## Exercises to complete:
A) In the basketball data cleaning walkthrough, what is the minimum number of minutes a player must have played in a game for that game to stay in the data?
B) Repeat word for word the part of the basketball data cleaning walkthrough starting with "At first glance, this" and going on through "our data set.".
C) Write the next part of the basketball data cleaning walkthrough, picking up from its final line.

## Document:

At first glance, this doesn’t look too pretty, but in reality, it is not bad at all. The only glaring issue is that NA values need to be replaced with 0, which is an easy fix. First, however, we should consider the fact that a player who played only one or two minutes in a game would have a negligible impact on any game. Thus, we want to remove the games for a player where he had such a small impact. But where do we draw that line? I decided to draw the line at twelve minutes, so a player would have to play an entire quarter to be qualified for this experiment.

length(basketball[,1])
## [1] 208782
basketball <- filter(basketball,minutes >= 12)
length(basketball[,1])
## [1] 161678

We see now that we have cut down the amount of rows significantly by eliminating data that will be essentially useless for our purposes. Now, we should cut unnecessary variables out of our data set.

variable.names(basketball)
##   [1] "name"                   "venue"                 
##   [3] "team"                   "date"                  
##   [5] "start"                  "opp"                   
##   [7] "minutes"                "true_shooting"         
##   [9] "efg"                    "tpar"                  
##  [11] "ftar"                   "orb_perc"              
##  [13] "drb_perc"               "trb_perc"              
##  [15] "ast_perc"               "stl_perc"              
##  [17] "blk_perc"               "tov_perc"              
##  [19] "usg_perc"               "off_rtg"               
##  [21] "def_rtg"                "fg"

## Dataset content:
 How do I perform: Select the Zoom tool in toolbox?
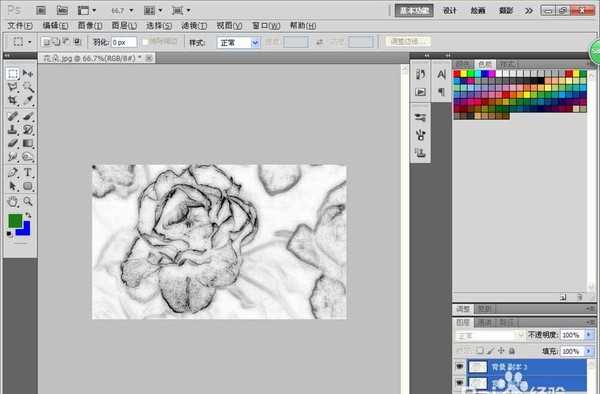click(x=28, y=202)
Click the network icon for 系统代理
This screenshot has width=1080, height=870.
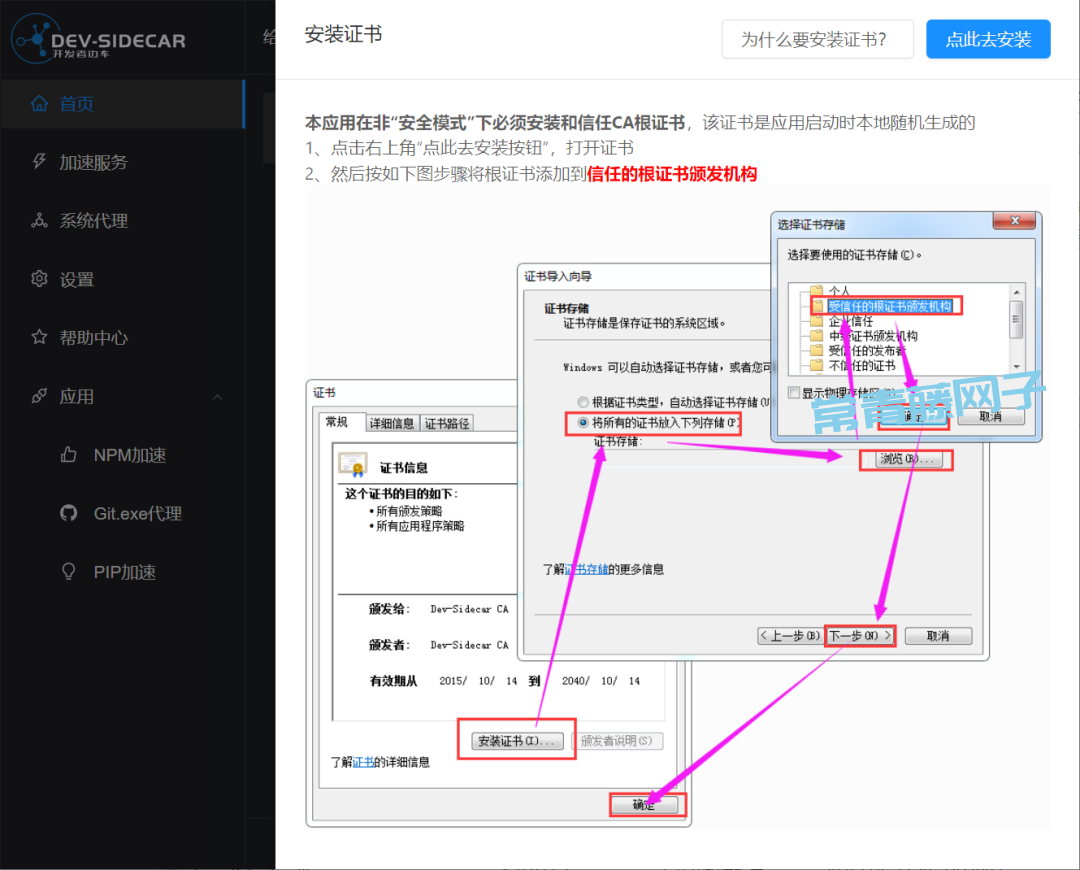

## Responses by task:
A) Twelve minutes, an entire quarter.

B)
At first glance, this doesn’t look too pretty, but in reality, it is not bad at all. The only glaring issue is that NA values need to be replaced with 0, which is an easy fix. First, however, we should consider the fact that a player who played only one or two minutes in a game would have a negligible impact on any game. Thus, we want to remove the games for a player where he had such a small impact. But where do we draw that line? I decided to draw the line at twelve minutes, so a player would have to play an entire quarter to be qualified for this experiment.

length(basketball[,1])
## [1] 208782
basketball <- filter(basketball,minutes >= 12)
length(basketball[,1])
## [1] 161678

We see now that we have cut down the amount of rows significantly by eliminating data that will be essentially useless for our purposes. Now, we should cut unnecessary variables out of our data set.

C)
##  [23] "fga"                    "fg_perc"               
##  [25] "tp"                     "tpa"                   
##  [27] "tp_perc"                "ft"                    
##  [29] "fta"                    "ft_perc"               
##  [31] "orb"                    "drb"                   
##  [33] "trb"                    "ast"                   
##  [35] "stl"                    "blk"                   
##  [37] "tov"                    "pf"                    
##  [39] "pts"                    "plus_minus"            
##  [41] "pace"                   "team_efg_perc"         
##  [43] "team_tov_perc"          "team_orb_perc"         
##  [45] "team_fg_fga"            "team_off_rtg"          
##  [47] "suspended"              "dnp"                   
##  [49] "season"                 "dk_fp"                 
##  [51] "fd_fp"                  "pts_ma"                
##  [53] "trb_ma"                 "tov_ma"                
##  [55] "stl_ma"                 "ast_ma"                
##  [57] "tp_ma"                  "min_ma"                
##  [59] "dk_fp_ma"               "fd_fp_ma"              
##  [61] "pts_ma_1"               "trb_ma_1"              
##  [63] "tov_ma_1"               "stl_ma_1"              
##  [65] "ast_ma_1"               "tp_ma_1"               
##  [67] "dk_fp_ma_1"             "fd_fp_ma_1"            
##  [69] "min_ma_1"               "opp_pts"               
##  [71] "opp_trb"                "opp_tov"               
##  [73] "opp_stl"                "opp_ast"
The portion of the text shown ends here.